O Tribunal Especial Iraquiano anunciou ontem a abertura de um segundo processo contra o ex-ditador do Iraque Saddam Hussein, desta vez pela morte de quase 100 mil iraquianos de etnia curda, na chamada Operação Anfal, em 1988.

É a primeira vez que Saddam é acusado formalmente de genocídio e limpeza étnica (a tentativa de exterminar toda a população curda). Entidades curdas mencionam 180 mil mortos, mas esse número é contestado por pesquisadores.

Um primo de Saddam, Ali Hassan al-Majid, conhecido como Ali Químico, também é acusado de genocídio. Outros cinco assessores do ex-presidente serão julgados no caso Anfal por crimes contra a humanidade.

A Operação Anfal foi uma campanha militar lançada nos meses finais da guerra contra o Irã (1980-1988) para esmagar os grupos separatistas curdos, alguns dos quais apoiavam os iranianos no conflito. Vilarejos curdos na fronteira com o Irã foram arrasados pelas forças de segurança de Saddam. Seus moradores foram mortos ou removidos à força para outras regiões.

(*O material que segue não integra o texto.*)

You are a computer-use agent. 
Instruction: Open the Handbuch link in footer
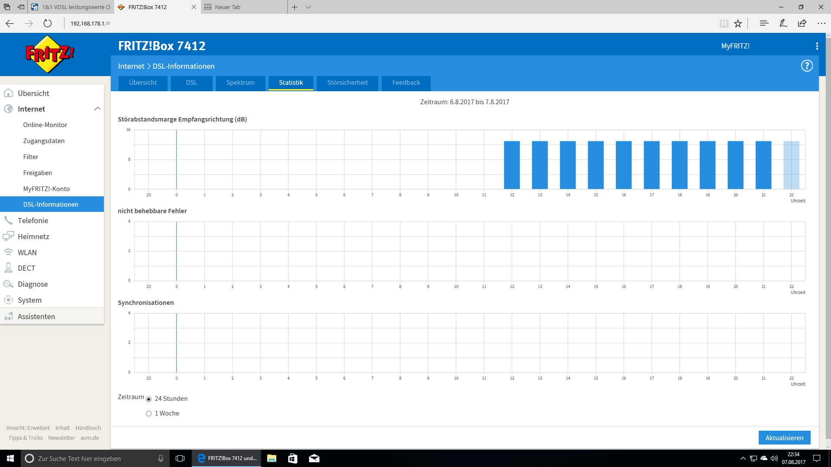(x=88, y=428)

Nos termos da acusação são citados ataques a civis e uso do gás mostarda e gás contra os nervos para matar ou expulsar os habitantes. "Temos o depoimento de mais de mil testemunhas", disse o juiz Raid Juhi.

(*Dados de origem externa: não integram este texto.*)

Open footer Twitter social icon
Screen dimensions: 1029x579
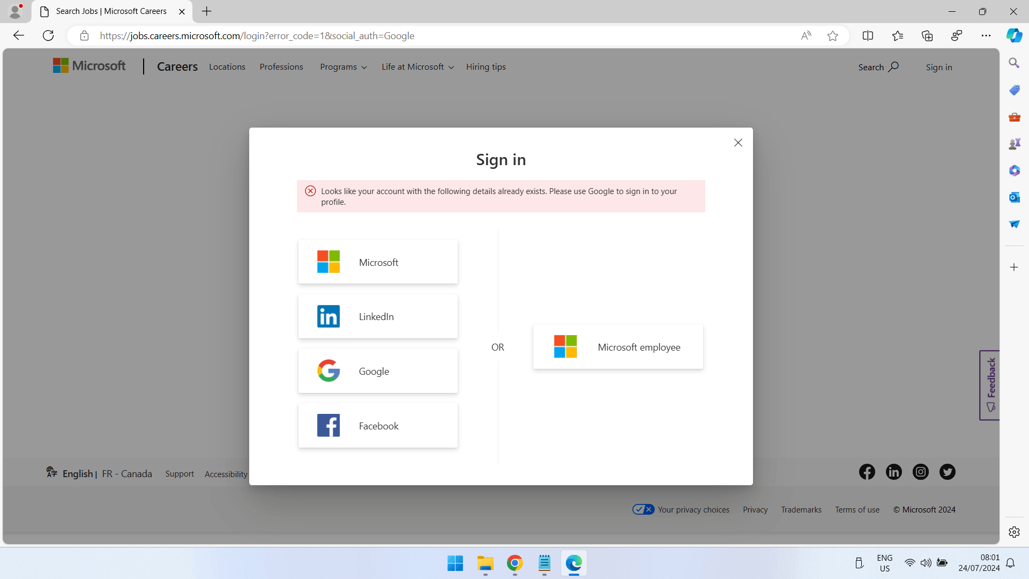[947, 472]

Até agora o ex-presidente só vinha sendo julgado por crimes contra a humanidade pelo massacre de 148 xiitas na aldeia de Dujail, em 1982, após sobreviver a uma tentativa de assassinato. Esse julgamento tem sido conturbado por causa dos discursos de Saddam e outros réus contra as forças de ocupação americanas, pressões do governo sobre o tribunal e o assassinato de dois advogados de defesa. Hoje haverá audiência.

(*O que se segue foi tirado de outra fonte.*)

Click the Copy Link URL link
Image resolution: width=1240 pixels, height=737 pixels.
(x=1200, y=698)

A formalização da nova acusação abre caminho para o início de um segundo julgamento de Saddam, que poderá começar em maio, depois do encerramento do caso Dujail - levado ao tribunal em 19 de novembro. Nesse primeiro processo, Saddam pode ser condenado à pena máxima - a morte por enforcamento. O veredicto é esperado para as próximas semanas.

Ontem o presidente do Iraque, Jalal Talabani, declarou que o tribunal está considerando a possibilidade de adiar o pronunciamento das sentenças nos vários casos, para que Saddam seja levado a julgamento por todos os crimes de que é acusado. Líderes curdos temem que ele seja executado antes de as acusações de genocídio serem consideradas. Não está, claro, porém, se isso será possível.

O ex-ditador ainda deve ser indiciado pelo massacre dos árabes dos pântanos do sul do Iaque, a invasão do Kuwait, a repressão a um levante xiita e de inimigos políticos, entre outros crimes. O juiz Juhi explicou que um outro massacre de curdos, ocorrido na mesma época na cidade de Halabja, será objeto de um processo separado. Cerca de 5 mil pessoas morreram num ataque com um gás venenoso.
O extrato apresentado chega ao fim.